Straight from the Source

Read the original study

DOI: 10.1073/pnas.1110246108

“We show that the rise and fall of these faunas is indeed correlated with climatic change—the rise or fall of global paleotemperatures—and also influenced by other more local perturbations such as immigration events.”

Previous studies of the potential connection between climate change and mammal species evolution have counted total species diversity in the fossil record over similar time periods.

But in this analysis, led by postdoctoral scholar Borja Figueirido, the scientists asked whether there were any patterns within the species diversity that might be significant.
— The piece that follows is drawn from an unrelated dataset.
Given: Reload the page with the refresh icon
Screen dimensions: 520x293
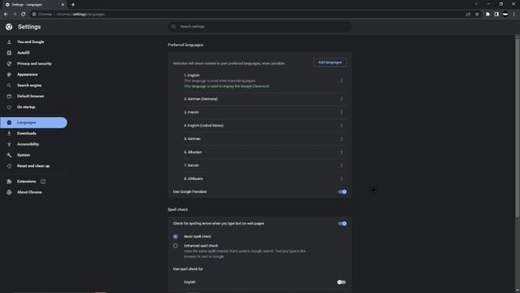Looking at the screenshot, I should (x=24, y=15).
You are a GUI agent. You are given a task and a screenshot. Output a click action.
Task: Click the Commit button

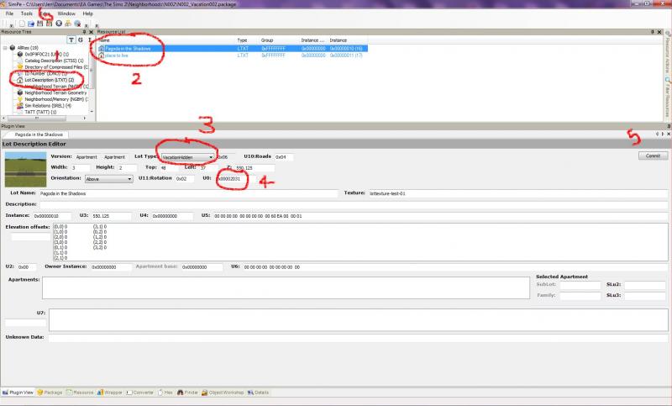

They were guided by a similar methodology pioneered in a study of “evolutionary faunas” in marine invertebrates by Janis’ late husband Jack Sepkoski, who was a paleontologist at the University of Chicago.

What the authors found is six distinct and consecutive groupings of mammal species that shared a common rise, peak, and decline in their numbers. For example, the “Paleocene fauna” had largely given way to the “early-middle Eocene fauna” by about 50 million years ago. Moreover, these transfers of dominance correlated with temperature shifts, as reflected in data on past levels of atmospheric oxygen (determined from the isotopes in the fossilized remains of deep sea microorganisms).

By the numbers, the research showed correlations between species diversity and temperature change, but qualitatively, it also provided a narrative of how the traits of typical species within each wave made sense given the changes in vegetation that followed changes in climate.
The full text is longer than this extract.